Four key nuggets from Microsoft's mixed Q3
Vendor sees revenue top $35bn in a quarter that saw Teams adoption accelerate and Azure growth slow
Tech titan Microsoft saw its top line swell in a quarter that was decidedly a mixed bag for the tech giant.
The COVID-19 pandemic has driven "two years' worth of digital transformation in two months" said CEO Satya Nadella, as the vendor giant reported its Q3 results.
The US giant saw its revenues increase by 15 per cent year-on-year to $35bn (£27.8bn) in its third quarter, beating Wall Street expectations by 3.9 per cent.
Net income was also up 22 per cent year on year to $10.8bn (€9.93bn).
Despite a turbulent time for most on the stock market, investors have reacted favourably, with the company's shares up to the highest level since late February.
With growth across the vendor's three operating segments, CRN's sister publication CPI picked out the top four takeaways from Microsoft's first financials since the coronavirus global lockdown.
1. Teams use skyrockets
It was only last summer that Microsoft said it was shuttering Skype for Business and announced a staggered timeline to replace it with Teams.
Now the vendor's fastest-growing app ever, Teams has had a COVID-19 injection of accelerated adoption.
In an earnings call transcribed by Seeking Alpha, Nadella noted that "the world of remote everything" has led to an explosion in Teams use.
"From remote teamwork and learning to sales and customer service to critical cloud infrastructure and security — we are working alongside customers every day to help them adapt and stay open for business," he said.
As Europe started going into lockdown in March, the number of daily users of Teams skyrocketed by as much as 12 million in a week.
"We saw more than 200 million meeting participants in a single day this month, generating more than 4.1 billion meeting minutes.
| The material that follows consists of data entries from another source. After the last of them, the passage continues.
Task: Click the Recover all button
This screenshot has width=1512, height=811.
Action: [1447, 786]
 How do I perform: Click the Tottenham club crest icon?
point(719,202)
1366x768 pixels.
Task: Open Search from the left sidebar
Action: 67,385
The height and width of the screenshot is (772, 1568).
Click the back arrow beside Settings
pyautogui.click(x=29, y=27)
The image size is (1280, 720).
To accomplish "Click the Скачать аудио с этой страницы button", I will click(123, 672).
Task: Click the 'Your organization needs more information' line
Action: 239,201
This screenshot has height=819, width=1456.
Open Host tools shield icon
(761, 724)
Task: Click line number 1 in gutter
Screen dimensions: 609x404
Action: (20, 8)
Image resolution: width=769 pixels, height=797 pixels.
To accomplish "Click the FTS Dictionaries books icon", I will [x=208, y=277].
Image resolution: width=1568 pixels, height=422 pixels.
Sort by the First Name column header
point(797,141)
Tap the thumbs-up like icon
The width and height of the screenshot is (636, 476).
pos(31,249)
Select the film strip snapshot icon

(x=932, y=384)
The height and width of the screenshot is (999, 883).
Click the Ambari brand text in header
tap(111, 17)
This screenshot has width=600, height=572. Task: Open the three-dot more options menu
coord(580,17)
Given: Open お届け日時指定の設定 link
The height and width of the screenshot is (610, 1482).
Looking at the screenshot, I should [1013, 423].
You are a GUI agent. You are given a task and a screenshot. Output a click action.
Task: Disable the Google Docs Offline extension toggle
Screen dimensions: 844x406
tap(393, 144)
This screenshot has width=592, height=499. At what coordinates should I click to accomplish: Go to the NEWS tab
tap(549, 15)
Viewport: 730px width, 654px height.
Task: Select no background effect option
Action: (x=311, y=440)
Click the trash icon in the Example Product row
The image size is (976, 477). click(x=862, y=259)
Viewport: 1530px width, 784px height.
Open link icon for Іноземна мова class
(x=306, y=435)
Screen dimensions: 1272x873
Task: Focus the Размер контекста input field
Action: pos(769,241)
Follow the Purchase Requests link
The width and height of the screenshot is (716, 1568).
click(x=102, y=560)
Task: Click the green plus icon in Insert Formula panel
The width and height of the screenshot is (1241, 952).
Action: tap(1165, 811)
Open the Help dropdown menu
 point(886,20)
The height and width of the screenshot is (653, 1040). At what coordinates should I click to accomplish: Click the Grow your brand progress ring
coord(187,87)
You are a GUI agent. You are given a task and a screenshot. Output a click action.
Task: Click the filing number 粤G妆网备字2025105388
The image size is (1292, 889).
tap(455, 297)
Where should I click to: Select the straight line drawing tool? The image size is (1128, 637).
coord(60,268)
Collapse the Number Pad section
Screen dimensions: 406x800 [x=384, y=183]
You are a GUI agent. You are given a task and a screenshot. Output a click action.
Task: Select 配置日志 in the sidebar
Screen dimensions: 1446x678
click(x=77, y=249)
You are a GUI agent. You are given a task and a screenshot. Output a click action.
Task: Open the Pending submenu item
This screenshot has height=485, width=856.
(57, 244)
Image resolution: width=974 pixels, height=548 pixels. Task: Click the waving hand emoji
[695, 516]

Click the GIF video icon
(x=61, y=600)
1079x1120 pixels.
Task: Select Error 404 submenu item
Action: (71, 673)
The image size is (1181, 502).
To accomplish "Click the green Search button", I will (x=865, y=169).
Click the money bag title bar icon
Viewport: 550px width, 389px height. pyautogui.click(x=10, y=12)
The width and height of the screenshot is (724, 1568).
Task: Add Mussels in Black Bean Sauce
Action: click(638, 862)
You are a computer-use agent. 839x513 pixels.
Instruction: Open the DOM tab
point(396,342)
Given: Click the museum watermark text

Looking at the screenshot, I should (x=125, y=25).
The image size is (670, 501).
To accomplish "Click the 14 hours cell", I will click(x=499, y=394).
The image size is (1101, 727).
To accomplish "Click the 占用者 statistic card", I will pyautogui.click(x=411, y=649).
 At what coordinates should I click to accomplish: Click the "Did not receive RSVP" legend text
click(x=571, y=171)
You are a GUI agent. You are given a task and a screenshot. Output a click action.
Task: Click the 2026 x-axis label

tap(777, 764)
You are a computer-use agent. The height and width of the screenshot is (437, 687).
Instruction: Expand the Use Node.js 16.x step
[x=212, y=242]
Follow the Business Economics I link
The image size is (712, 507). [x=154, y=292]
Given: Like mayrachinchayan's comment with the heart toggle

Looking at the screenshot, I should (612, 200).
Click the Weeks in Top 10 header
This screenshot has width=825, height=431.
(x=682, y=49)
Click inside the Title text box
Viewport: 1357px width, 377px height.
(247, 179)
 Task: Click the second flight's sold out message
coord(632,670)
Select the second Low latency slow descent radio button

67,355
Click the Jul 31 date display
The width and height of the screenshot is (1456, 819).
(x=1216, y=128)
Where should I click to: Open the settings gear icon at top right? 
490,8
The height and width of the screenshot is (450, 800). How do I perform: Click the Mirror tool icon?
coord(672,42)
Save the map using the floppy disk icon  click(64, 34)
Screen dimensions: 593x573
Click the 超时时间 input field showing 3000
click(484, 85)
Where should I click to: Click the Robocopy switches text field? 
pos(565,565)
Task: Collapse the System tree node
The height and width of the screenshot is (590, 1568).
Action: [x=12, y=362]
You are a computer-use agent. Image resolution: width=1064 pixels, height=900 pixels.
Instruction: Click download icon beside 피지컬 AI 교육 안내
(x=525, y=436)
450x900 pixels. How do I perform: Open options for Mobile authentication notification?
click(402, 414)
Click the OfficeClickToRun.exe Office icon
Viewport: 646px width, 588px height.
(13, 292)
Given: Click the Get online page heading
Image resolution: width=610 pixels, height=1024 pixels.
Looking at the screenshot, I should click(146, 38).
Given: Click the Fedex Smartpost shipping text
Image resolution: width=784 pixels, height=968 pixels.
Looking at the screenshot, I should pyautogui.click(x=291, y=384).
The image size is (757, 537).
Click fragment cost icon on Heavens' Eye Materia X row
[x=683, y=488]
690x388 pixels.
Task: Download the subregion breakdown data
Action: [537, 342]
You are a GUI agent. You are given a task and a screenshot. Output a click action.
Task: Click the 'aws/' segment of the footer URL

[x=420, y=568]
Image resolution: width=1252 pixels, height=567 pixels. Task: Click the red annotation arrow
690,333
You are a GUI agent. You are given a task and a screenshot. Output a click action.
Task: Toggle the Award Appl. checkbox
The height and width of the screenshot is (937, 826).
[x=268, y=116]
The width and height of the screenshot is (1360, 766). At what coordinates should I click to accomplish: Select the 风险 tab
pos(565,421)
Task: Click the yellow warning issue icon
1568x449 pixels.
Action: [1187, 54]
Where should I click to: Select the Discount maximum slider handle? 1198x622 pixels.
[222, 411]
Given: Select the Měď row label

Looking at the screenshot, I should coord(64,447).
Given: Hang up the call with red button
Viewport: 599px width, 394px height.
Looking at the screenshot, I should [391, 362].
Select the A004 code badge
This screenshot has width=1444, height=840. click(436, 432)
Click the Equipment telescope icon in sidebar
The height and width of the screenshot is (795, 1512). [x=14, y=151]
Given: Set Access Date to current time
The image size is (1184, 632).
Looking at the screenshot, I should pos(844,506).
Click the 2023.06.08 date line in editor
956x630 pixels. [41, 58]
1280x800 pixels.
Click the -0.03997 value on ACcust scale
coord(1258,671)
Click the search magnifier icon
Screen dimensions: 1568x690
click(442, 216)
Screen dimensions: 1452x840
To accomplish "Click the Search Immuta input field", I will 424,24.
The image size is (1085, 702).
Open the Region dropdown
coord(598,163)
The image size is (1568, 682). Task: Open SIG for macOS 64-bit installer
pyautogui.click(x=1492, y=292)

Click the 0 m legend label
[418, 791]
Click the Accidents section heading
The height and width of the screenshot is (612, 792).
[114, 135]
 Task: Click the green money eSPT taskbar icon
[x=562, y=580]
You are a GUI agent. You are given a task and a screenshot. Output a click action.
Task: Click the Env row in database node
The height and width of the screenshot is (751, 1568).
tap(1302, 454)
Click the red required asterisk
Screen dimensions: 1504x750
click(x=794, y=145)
Teams now has more than 75 million daily active users," Nadella added.
Microsoft claims that COVID-19 has had "a minimal net impact on the total company revenue".
At the start of this month, the vendor announced that it would be making COVID-19 related exceptions for partners. Skills competency extensions on Teams and Azure are being extended into 2021.
2. Azure growth slows
Azure revenue was up by 59 per cent in Q3, which Microsoft said was driven by accelerated growth in the vendor's consumption-based business.
However, the pace of the vendor's cloud growth is slowing.
It was only last quarter that Microsoft logged accelerated Azure growth for first time in two years, when it rose by 62 per cent.
Before then, cloud growth was 59 per cent in Q1 2020.
However, Nadella pointed to expansions in two new regions for the cloud provider this quarter, in Mexico and Spain.
He also highlighted its March acquisition of 5G specialist Affirmed Networks.
"Now Azure Edge Zones extends Azure to the network edge, connecting directly with carriers' 5G networks to enable immersive, real-time experiences that require ultralow latency. And our acquisition of Affirmed Networks will help operators deploy and maintain 5G networks and services cost effectively and securely," he said.
Azure sits within Microsoft's Intelligent Cloud operating segment - which saw revenues up 27 per cent to $12.3bn. Within it, server products and cloud services sales also grew 30 per cent, while enterprise services went up 6 per cent.
3. SMB slowdown
Chief financial officer Amy Hood highlighted the vendor's SMB market as having been particularly impacted by the coronavirus.
The company's sales expectations changed, especially in verticals most impacted by COVID-19.
"We saw a slowdown in our transactional business across segments, but particularly in small and medium businesses," she said.
"In Enterprise Services, growth rates slowed as consulting projects were delayed."
Despite that, Enterprise Services revenue increased six per cent "as growth in Premier Support Services more than offset the consulting delays".
4. ‘Significant reduction' in ad spending
Microsoft's Productivity and Business Processes segment was up 15 per cent to $11.7 billion.
However within that, despite LinkedIn delivering double digit growth - as it has consistently done since Microsoft's 2016 acquisition - Hood said LinkedIn and Bing were affected by "a significant reduction in advertising spend".
"Annual contracts in LinkedIn's Talent Solutions business, renewals were impacted by the weak job market," she added.
However, she said that it was partially offset by increased demand in its Personal Computing segment for Windows OEM, Surface, Office Consumer, and Gaming.
That segment as a whole grew three per cent to $13.2bn (€12.14 bn).
In particular, Hood said that OEM, as well as Surface revenue, benefited from Microsoft's China supply chain improving throughout the quarter as well as increased demand from remote scenarios and continued Windows 7 end of support.
In its Q4 outlook, Hood added that Microsoft does not expect ad spend to recover.
"We assume advertising spend levels from March do not improve in Q4, which will impact Search and LinkedIn," she said.
"However, in our consumer business, we expect continued demand across Windows OEM, Surface, and Gaming from the shift to remote work, play, and learn from home.
"Our outlook assumes this benefit remains through much of Q4, though growth rates may be impacted as stay-at-home guidelines ease.